CONSIGNE A: Recopiez à l'identique les lignes des rangées, depuis celle qui contient « Locate an element » jusqu'à la fin des rangées, les deux bouts compris. Laissez les images hors de votre réponse.
===== TEXTE D'ÉTUDE
Là, peut-être, tu voudras mordre, répliquer, protester de ton importance et souhaiter, ô Cruel Ingrat, rendre le coup dont tu te sens atteint : c'est l'étape attendue où la fierté blessée déchire aveuglément dans toutes les directions. Et tu diras : où est-il, à toi, satané Orgueil, le sens si noble de ton unique vie ?

Il est là sous tes yeux, misérable Frère : connais-tu ouvrage pareil à celui-ci ? D'autres lui ressemblent sans doute, mais j'ignore lesquels et toi aussi ; nul en tout cas ne lui est identique. J'ai tâché du moins de faire de l'Art et, grâce aux mots, d'exprimer la science de mon âme. Ne doute pas que j'y ai longuement et profondément songé ; peu d'hommes et d'écrivains de nos jours – peut-être aucun – n'est aussi scrupuleux. Je m'efforce sans relâche, avec ardeur et zèle, à seule fin de t'élever au-delà de toi-même – pour exemple ce paragraphe si court : j'ai bien compté à seule fin de t'instruire, et je jure que je l'ai déjà corrigé et récrit soixante-quinze fois.

Aussi, ne me tiens nulle rancune, et ne m'en veux pas de chercher à t'offrir, par tant d'efforts harassants, la Vérité et l'Orgueil. Songe aux déceptions innombrables, aux dégoûts affreux, à l'écœurement profond qui furent miens. Et songe surtout qu'en dépit de cela, je te fais l'offrande d'une révélation : n'est-ce pas la preuve que je suis véritablement endurci à te sauver ? Mais il faut bien, tout d'abord, que je t'enseigne pourquoi les Grands t'abominent.
==========
===== DONNÉES FOURNIES
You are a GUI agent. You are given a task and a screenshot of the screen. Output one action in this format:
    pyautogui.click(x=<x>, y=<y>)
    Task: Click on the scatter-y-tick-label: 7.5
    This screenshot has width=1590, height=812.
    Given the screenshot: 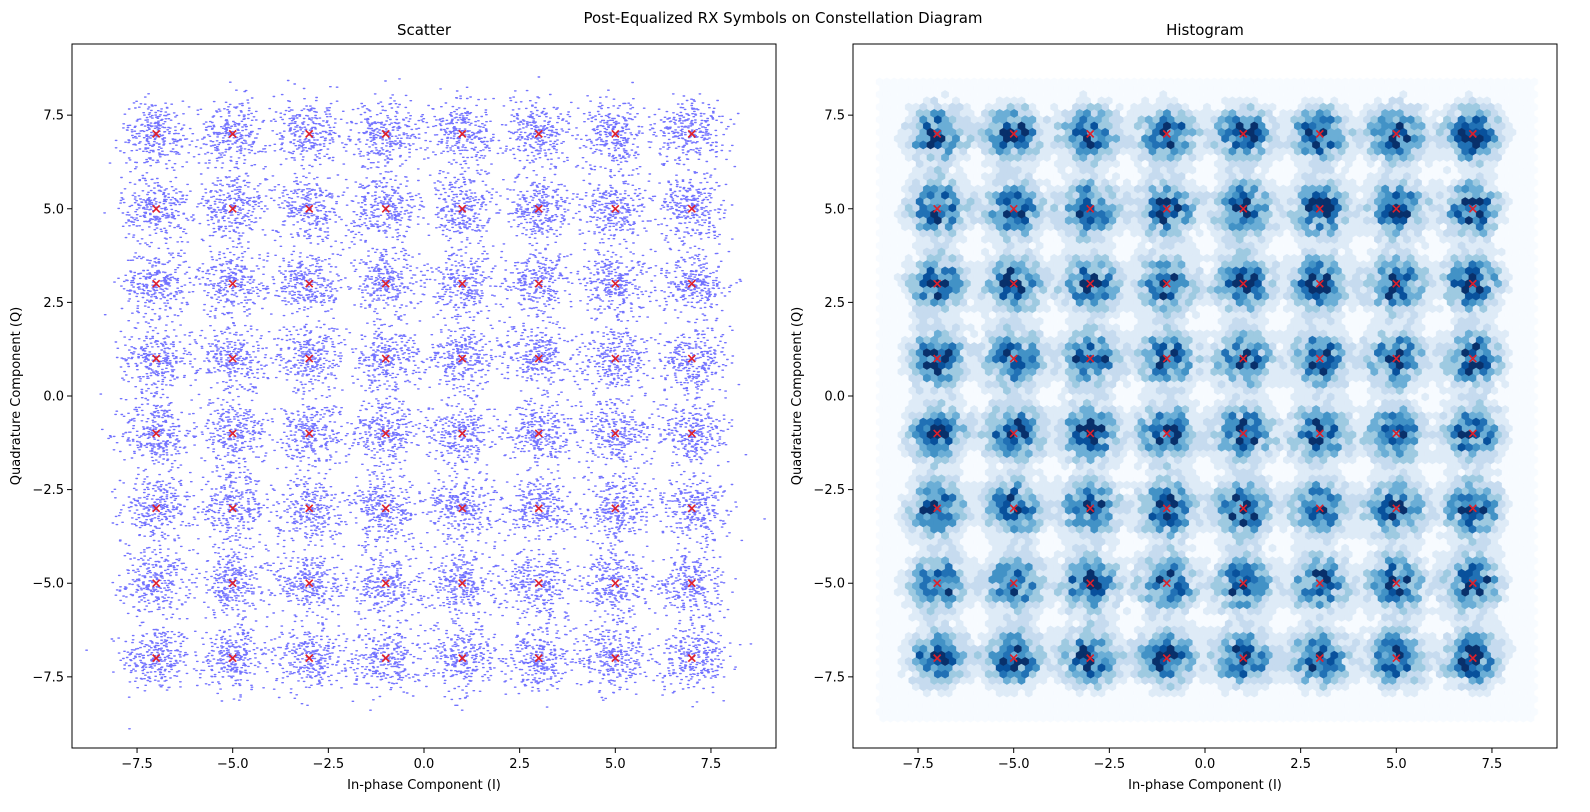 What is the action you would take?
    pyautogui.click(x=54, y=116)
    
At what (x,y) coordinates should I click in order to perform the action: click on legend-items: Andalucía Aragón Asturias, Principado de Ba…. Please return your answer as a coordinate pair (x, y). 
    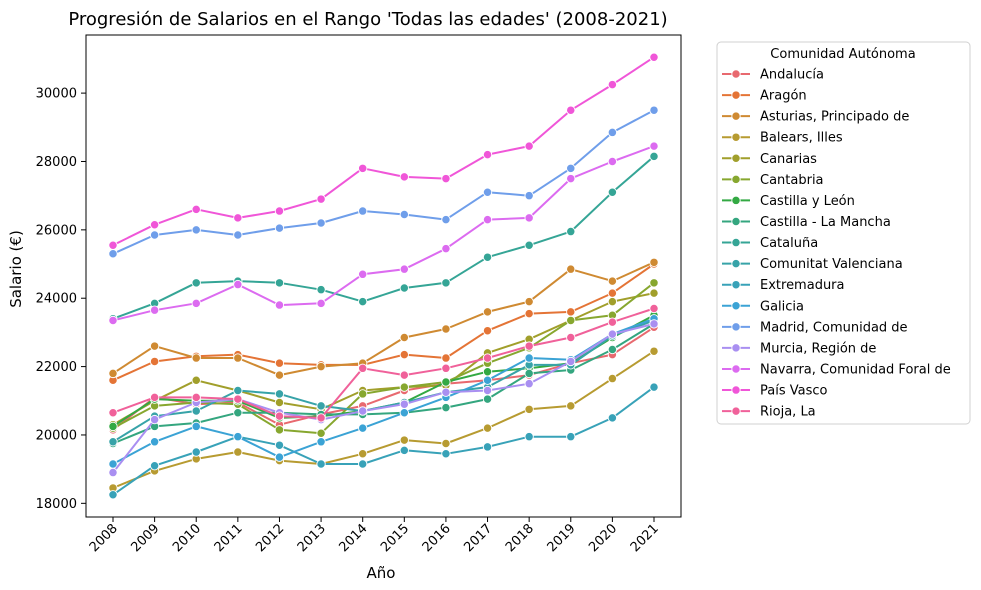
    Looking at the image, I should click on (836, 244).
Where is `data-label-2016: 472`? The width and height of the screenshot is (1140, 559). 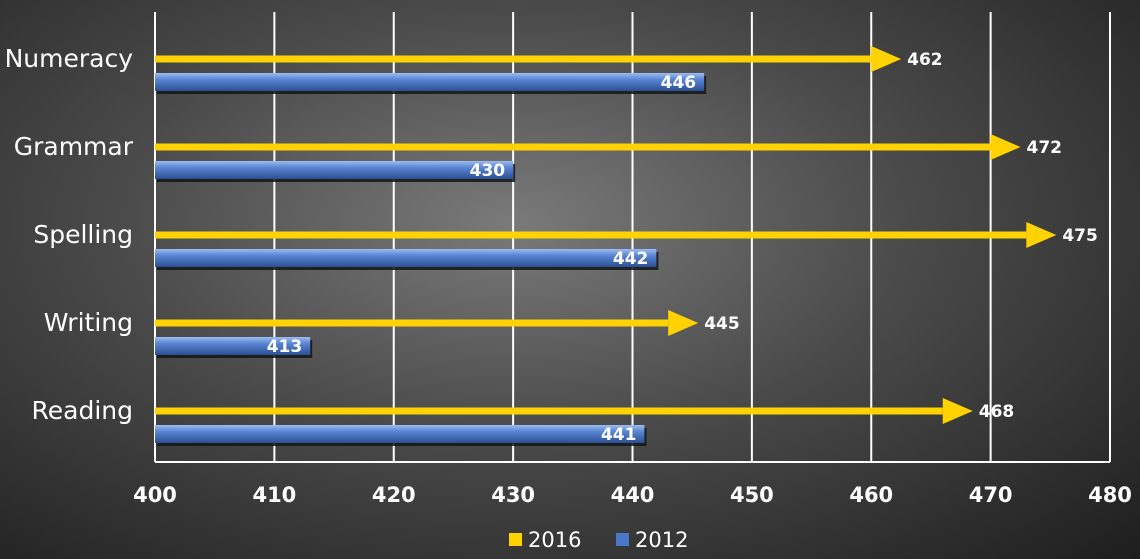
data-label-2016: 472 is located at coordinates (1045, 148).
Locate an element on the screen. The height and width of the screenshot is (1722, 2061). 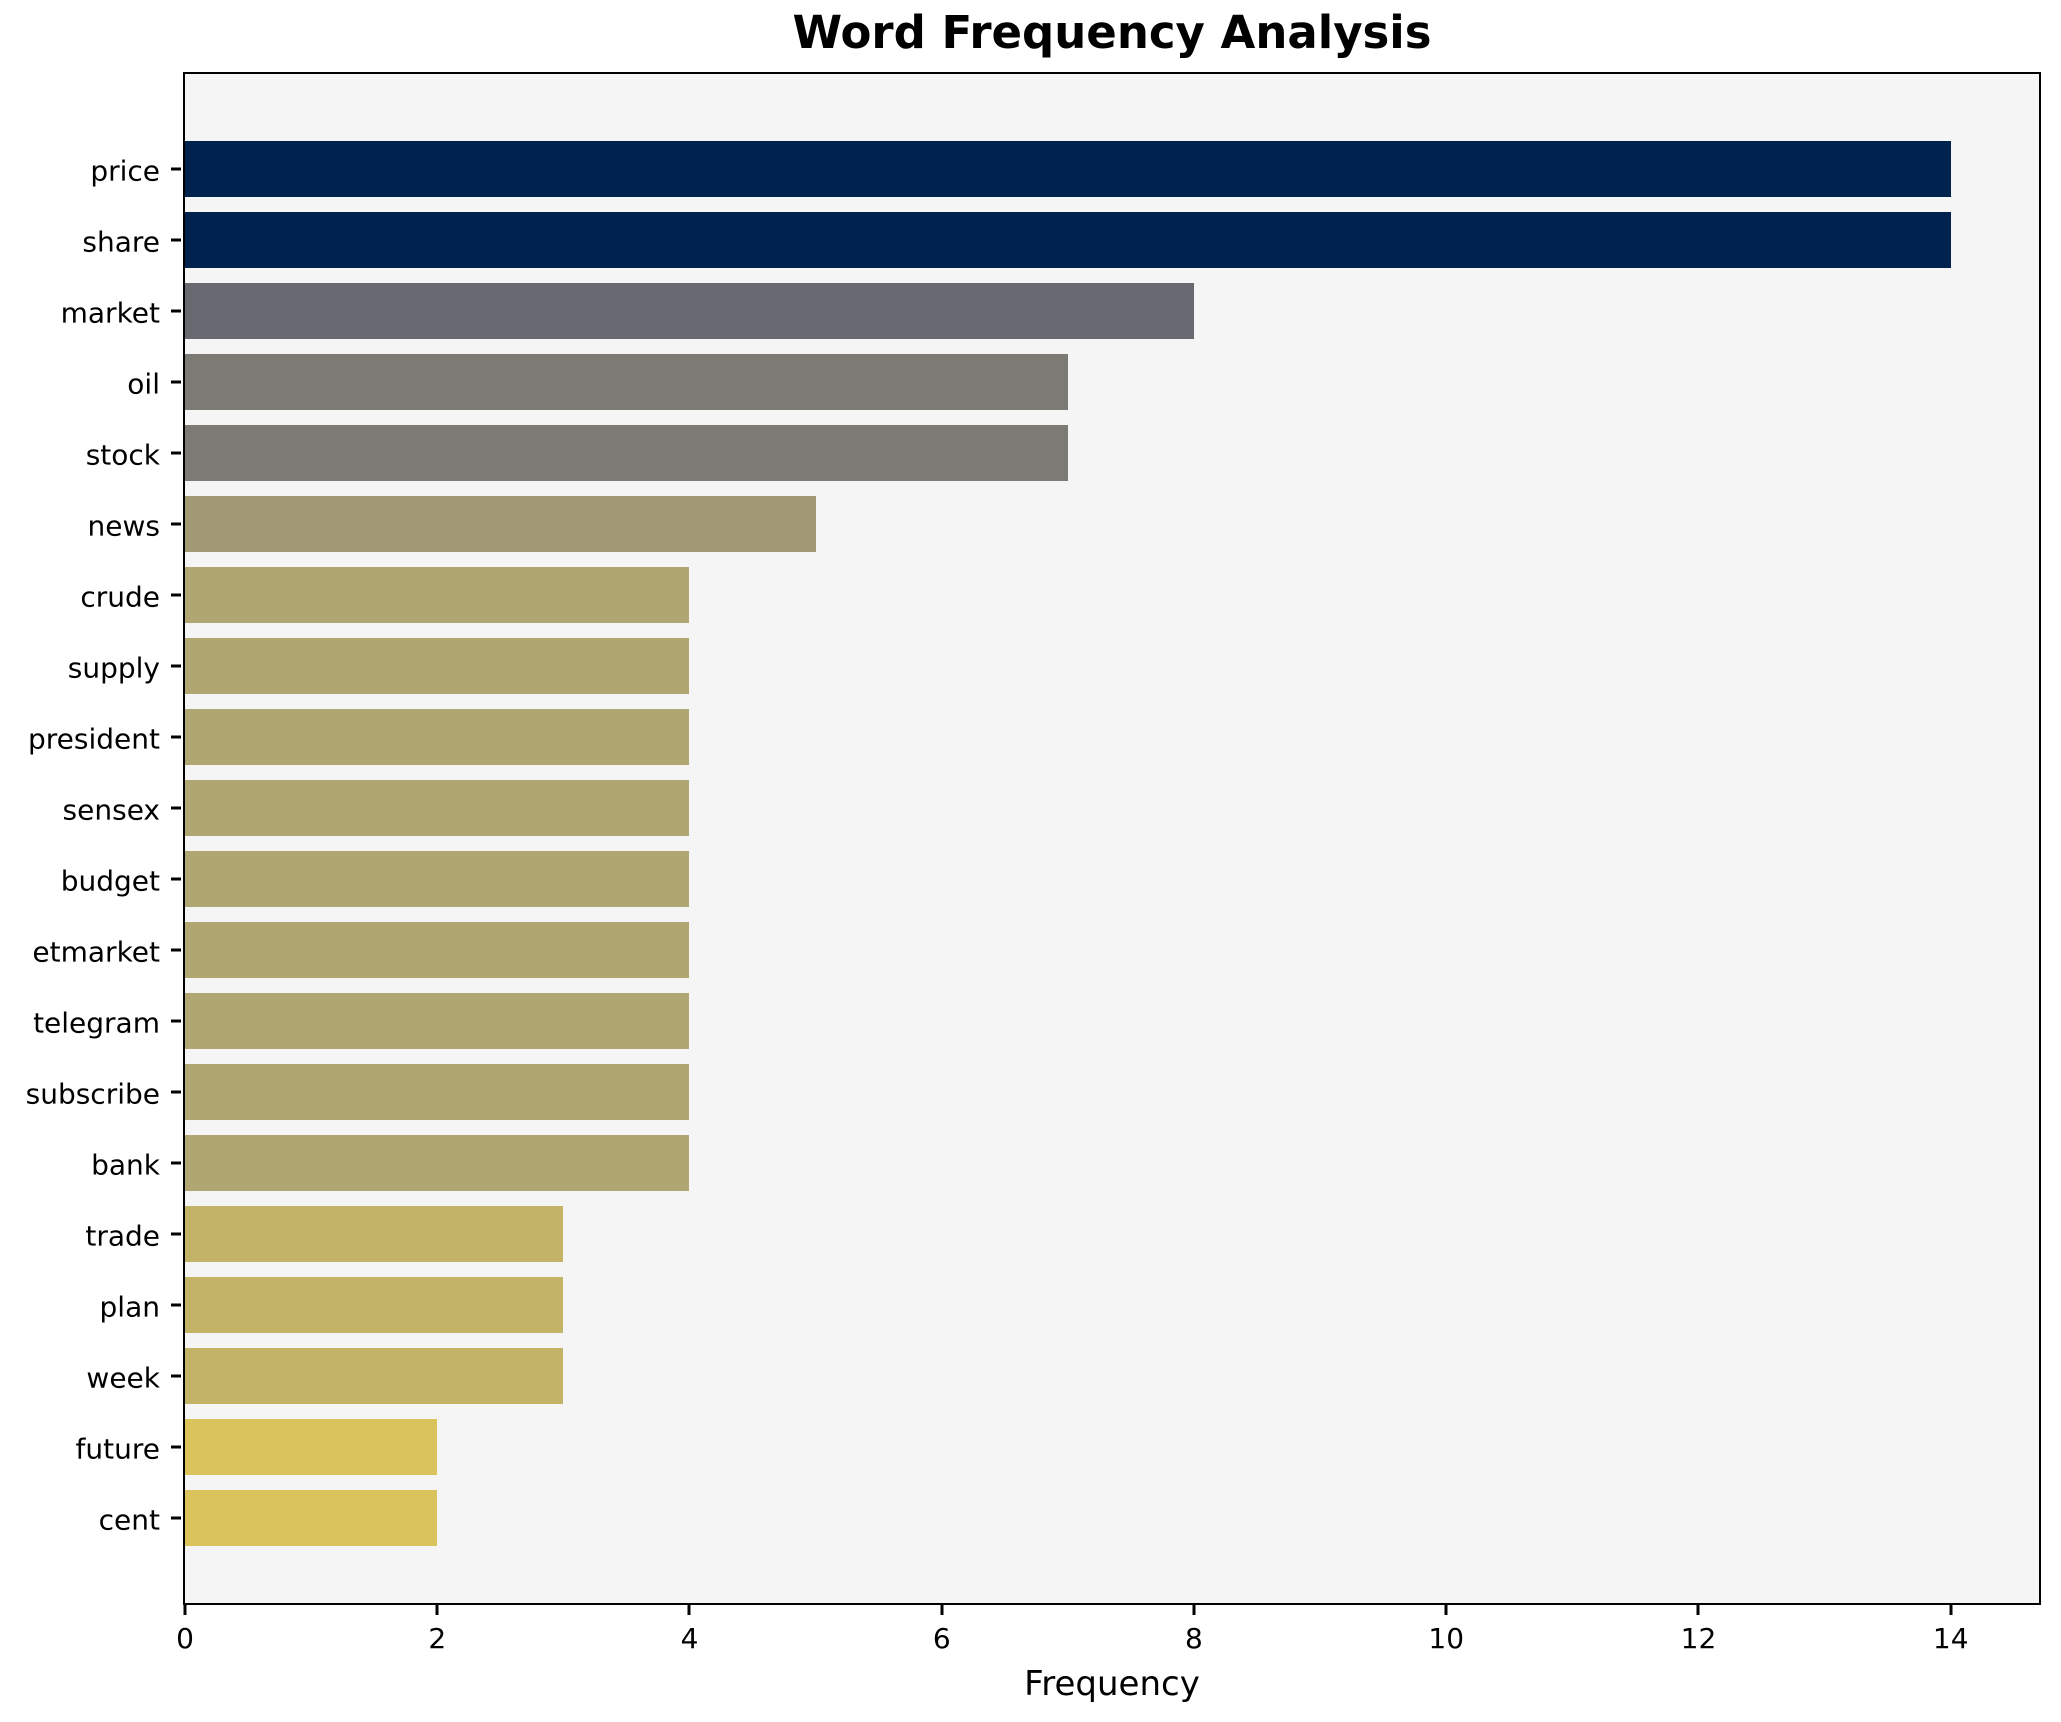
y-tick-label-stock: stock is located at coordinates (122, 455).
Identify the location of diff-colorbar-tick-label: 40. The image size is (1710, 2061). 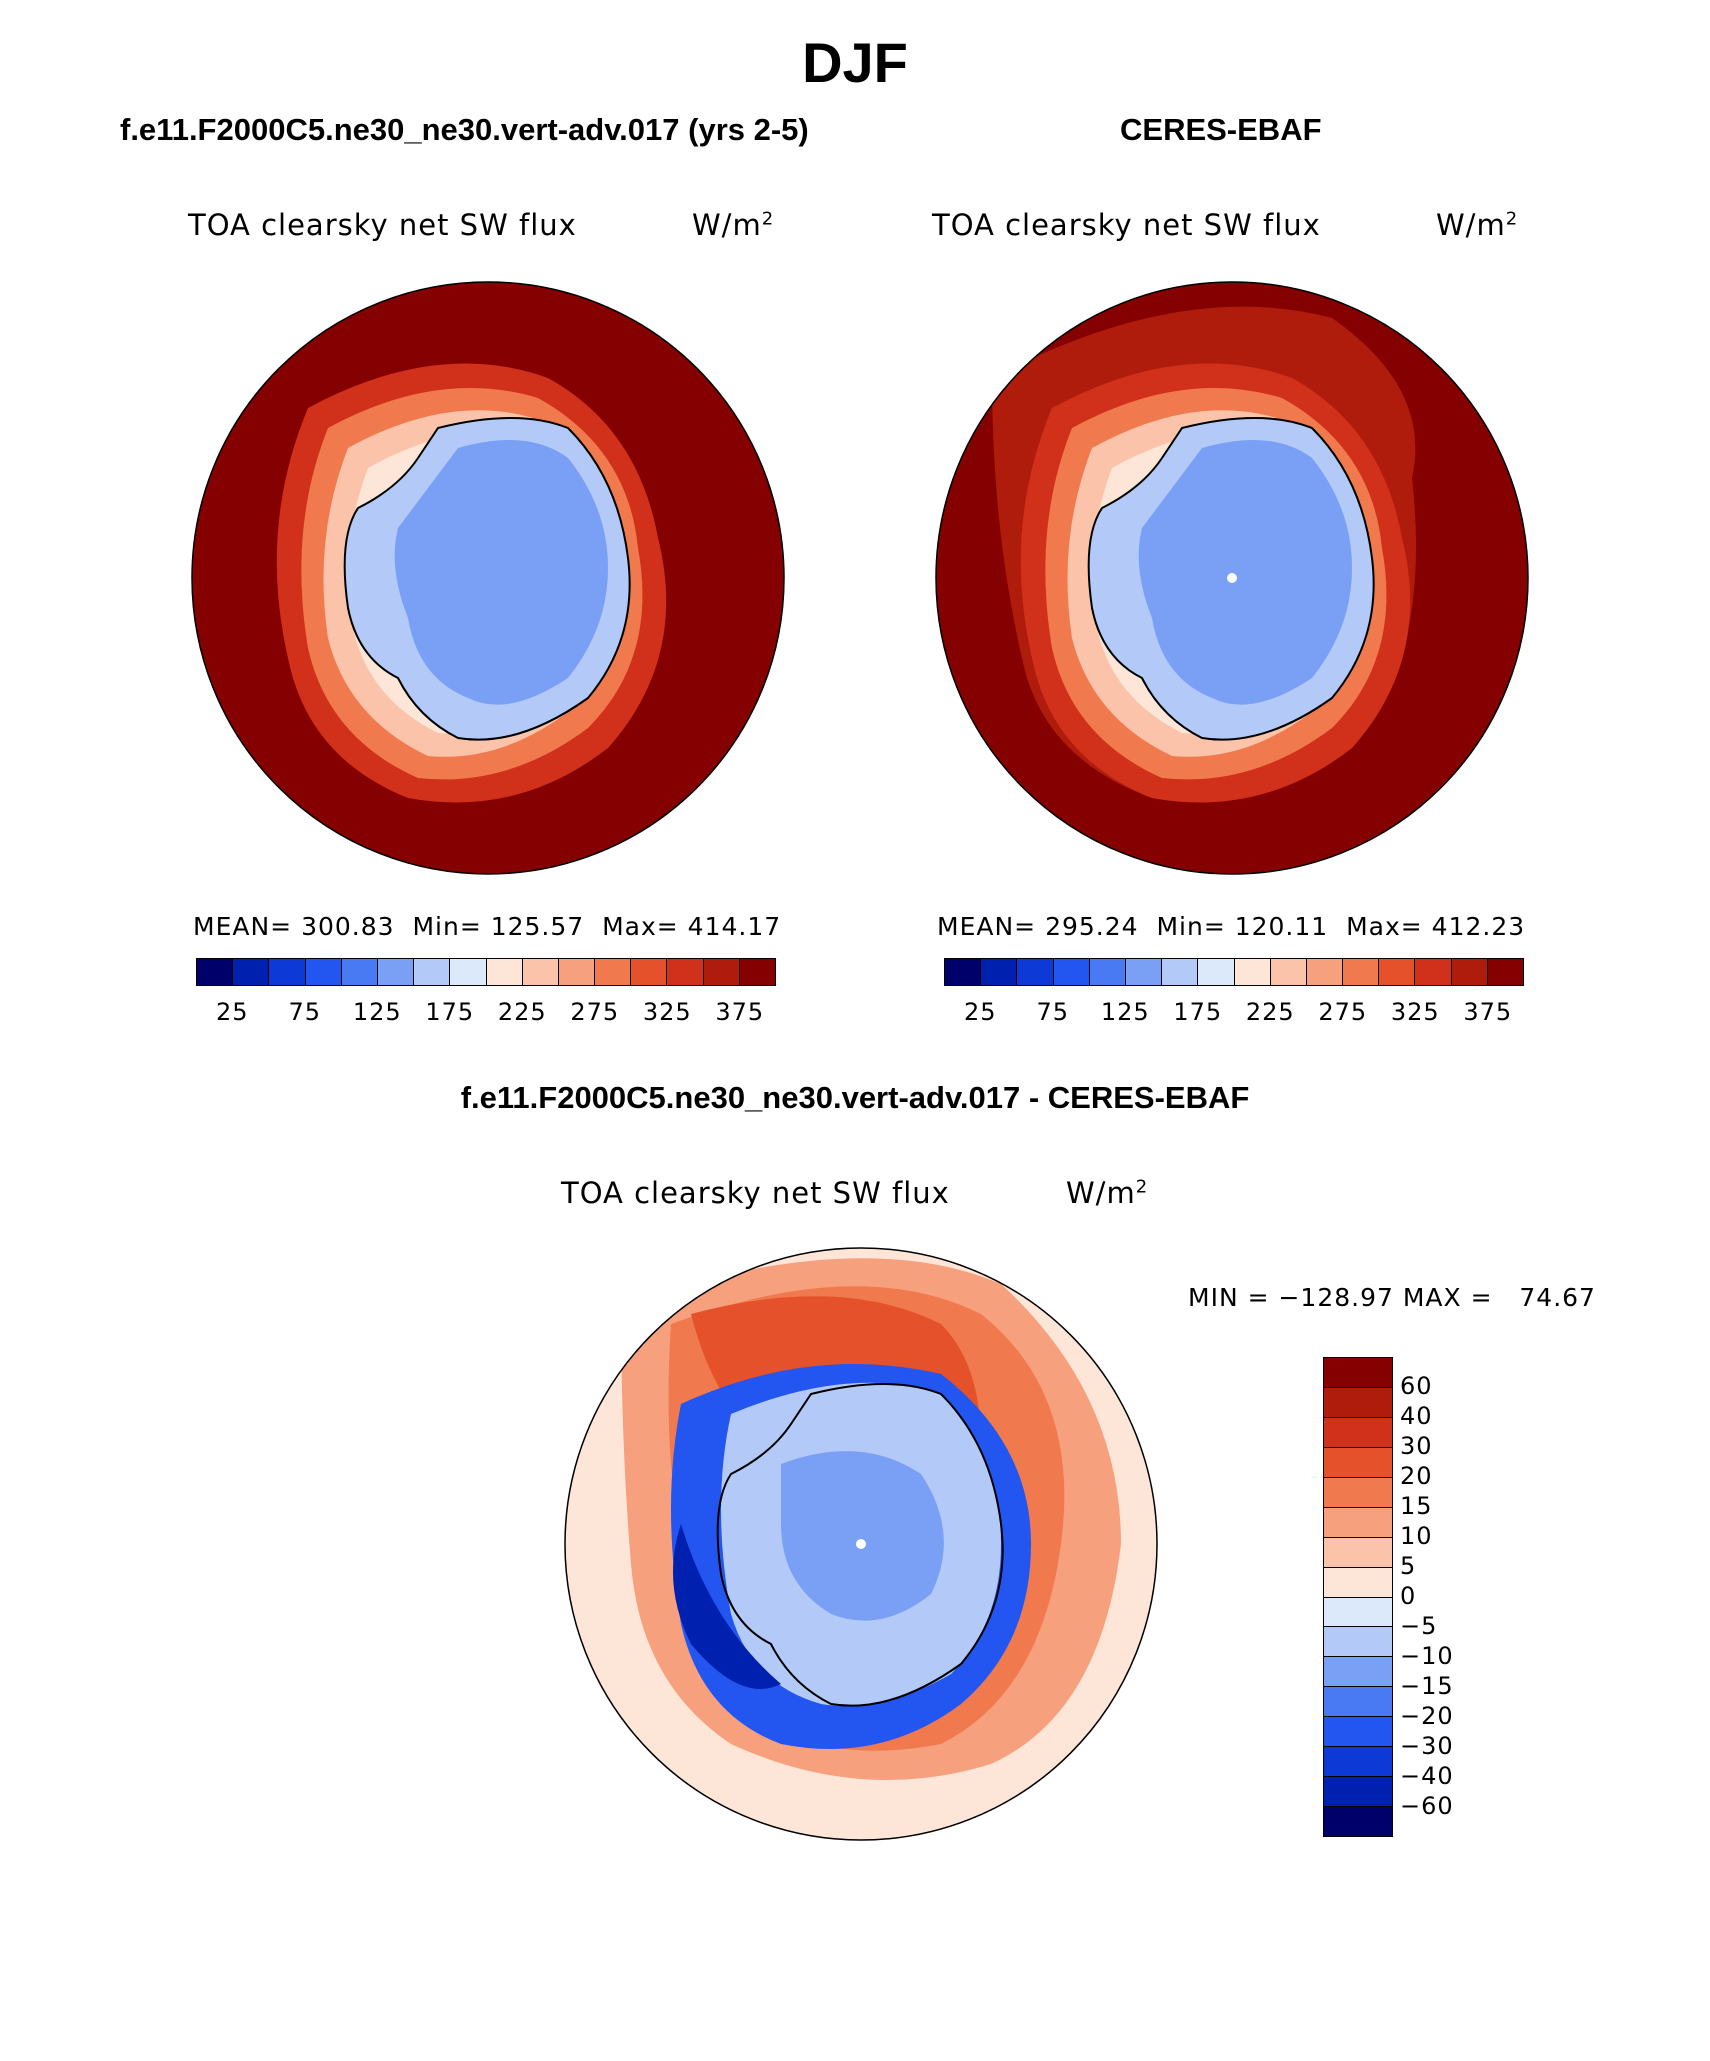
==========
CONSIGNE B: Transcrivez mot pour mot le passage du texte d'étude situé entre « Il est là sous » et « récrit soixante-quinze fois. », ces deux bouts compris.

RÉPONSE A:
Locate an element on the screen. The height and width of the screenshot is (1722, 2061). 
y-tick-label-stock: stock is located at coordinates (122, 455).
Identify the location of diff-colorbar-tick-label: 40. The image size is (1710, 2061). 

RÉPONSE B:
Il est là sous tes yeux, misérable Frère : connais-tu ouvrage pareil à celui-ci ? D'autres lui ressemblent sans doute, mais j'ignore lesquels et toi aussi ; nul en tout cas ne lui est identique. J'ai tâché du moins de faire de l'Art et, grâce aux mots, d'exprimer la science de mon âme. Ne doute pas que j'y ai longuement et profondément songé ; peu d'hommes et d'écrivains de nos jours – peut-être aucun – n'est aussi scrupuleux. Je m'efforce sans relâche, avec ardeur et zèle, à seule fin de t'élever au-delà de toi-même – pour exemple ce paragraphe si court : j'ai bien compté à seule fin de t'instruire, et je jure que je l'ai déjà corrigé et récrit soixante-quinze fois.